Sim, com outras pessoas. Já trabalhara com o Otelo MF em 2008, no Algarve, e colaborámos juntos em vários momentos que culminaram na exposição na Culturgest do Porto, em 2016 e, mais recentemente, na Galeria Zé dos Bois. A Mumtazz, o António Poppe, o Thierry Simões, a Andreia Brandão, a Laetitia Morais são outros artistas com os quais tenho vindo a trabalhar. Há um conjunto de artistas cujo trabalho é muito marcado por aquele contexto. Por exemplo, na exposição que fez no CIAJG, o Edgar Martins ampliou muito os próprios modos de apresentação e de produção. Mas também gosto de explorar a ideia do museu, não tanto como mero repositório de objetos, mas como um lugar onde o espectador se constitui. Aí, os objetos são pontos de ancoragem, elos transmissores, objetos transitivos que fazem uma ligação entre lugares, consciências. Tenho a ambição que o centro seja um museu dos museus. Por um lado, é uma herança de várias outras coisas que fui vendo, por outro, escrutina-se de forma muito cuidadosa e subterrânea como lugar estranho, quase implausível e que só o visitante torna possível. É ele quem aceita que naquele espaço convivam objetos que provavelmente não foram feitos para se encontrarem, que foram roubados à escuridão. Nesse sentido, trata-se de um lugar que exerce violência sobre os objetos, os usos, a sacralidade e o secretismo de alguns gestos. O museu vive de um paradoxo e tem que o suportar, o paradoxo de querer dar a ver e preservar objetos que não foram feitos para serem vistos…

Há aí um risco…

Sem dúvida e uma fratura. É isso que me interessa num museu. Ser um lugar imponderável e só pensável a partir desta forma de visitação e presentificação que é ativada pelo espectador. Por isso, digo que o museu é um espaço onde o espectador se constitui, muito mais que um espaço que preserva ou mostra objetos.

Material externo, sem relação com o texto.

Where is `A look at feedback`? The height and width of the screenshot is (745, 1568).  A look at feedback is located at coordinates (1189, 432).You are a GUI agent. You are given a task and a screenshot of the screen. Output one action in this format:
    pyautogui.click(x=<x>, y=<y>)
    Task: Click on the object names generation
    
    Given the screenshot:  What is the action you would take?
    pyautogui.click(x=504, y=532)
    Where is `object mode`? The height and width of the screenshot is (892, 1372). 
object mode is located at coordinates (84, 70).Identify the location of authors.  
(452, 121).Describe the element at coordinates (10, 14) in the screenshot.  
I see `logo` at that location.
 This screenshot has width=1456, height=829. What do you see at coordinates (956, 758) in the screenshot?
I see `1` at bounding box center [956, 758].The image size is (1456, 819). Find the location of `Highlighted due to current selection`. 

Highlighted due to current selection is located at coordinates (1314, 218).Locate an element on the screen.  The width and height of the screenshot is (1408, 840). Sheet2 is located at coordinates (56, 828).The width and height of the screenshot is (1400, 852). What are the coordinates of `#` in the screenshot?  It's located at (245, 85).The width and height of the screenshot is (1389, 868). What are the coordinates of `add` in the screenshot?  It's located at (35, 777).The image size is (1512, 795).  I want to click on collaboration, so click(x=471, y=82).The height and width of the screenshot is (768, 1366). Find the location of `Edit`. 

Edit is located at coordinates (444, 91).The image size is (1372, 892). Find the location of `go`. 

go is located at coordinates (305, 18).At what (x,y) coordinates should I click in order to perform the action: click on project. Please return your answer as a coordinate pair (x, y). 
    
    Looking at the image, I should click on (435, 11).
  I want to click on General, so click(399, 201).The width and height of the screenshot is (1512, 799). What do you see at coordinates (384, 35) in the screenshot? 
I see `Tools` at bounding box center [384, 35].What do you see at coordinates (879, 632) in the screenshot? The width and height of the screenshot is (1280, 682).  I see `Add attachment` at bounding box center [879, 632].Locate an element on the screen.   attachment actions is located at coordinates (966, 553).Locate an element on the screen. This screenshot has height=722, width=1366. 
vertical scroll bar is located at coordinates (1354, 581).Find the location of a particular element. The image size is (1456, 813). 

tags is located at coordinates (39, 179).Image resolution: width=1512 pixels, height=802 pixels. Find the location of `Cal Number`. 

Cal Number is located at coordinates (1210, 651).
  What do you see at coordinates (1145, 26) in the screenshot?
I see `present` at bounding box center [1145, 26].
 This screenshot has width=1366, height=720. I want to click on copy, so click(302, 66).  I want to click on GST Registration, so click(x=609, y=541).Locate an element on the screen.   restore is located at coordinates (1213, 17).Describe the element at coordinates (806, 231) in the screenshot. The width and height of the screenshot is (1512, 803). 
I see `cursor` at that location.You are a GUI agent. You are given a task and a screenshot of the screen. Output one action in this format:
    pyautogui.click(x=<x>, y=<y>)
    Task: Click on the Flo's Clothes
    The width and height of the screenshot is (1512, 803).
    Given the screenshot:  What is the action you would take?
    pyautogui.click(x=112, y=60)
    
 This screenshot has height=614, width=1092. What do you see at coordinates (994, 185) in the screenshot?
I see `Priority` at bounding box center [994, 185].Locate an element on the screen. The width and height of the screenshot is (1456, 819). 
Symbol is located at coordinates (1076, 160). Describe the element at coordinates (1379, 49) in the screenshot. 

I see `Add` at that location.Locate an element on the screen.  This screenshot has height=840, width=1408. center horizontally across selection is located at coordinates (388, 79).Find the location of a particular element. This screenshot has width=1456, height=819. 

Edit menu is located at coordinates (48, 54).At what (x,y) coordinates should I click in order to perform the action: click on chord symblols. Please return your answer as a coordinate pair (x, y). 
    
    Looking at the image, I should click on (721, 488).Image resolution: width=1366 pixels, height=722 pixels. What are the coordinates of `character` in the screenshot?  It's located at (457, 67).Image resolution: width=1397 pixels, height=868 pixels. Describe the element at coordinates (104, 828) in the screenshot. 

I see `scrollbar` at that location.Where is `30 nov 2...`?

Esse museu solicita um espectador exigente….

O museu é um espaço que veio substituir outros espaços, espaços de sacralidade. Nele, o espectador tem ser exigente consigo próprio. Uma das coisas que sempre me fascinou nos museus foi a possibilidade de ver um só objeto ao longo dos tempos. Porque ver as coisas não é a única experiência que o museu nos proporciona, ele também nos dá a medida do tempo que passa sobre nós, o das nossas próprias transformações…

A objetividade das coisas contra a nossa subjetividade…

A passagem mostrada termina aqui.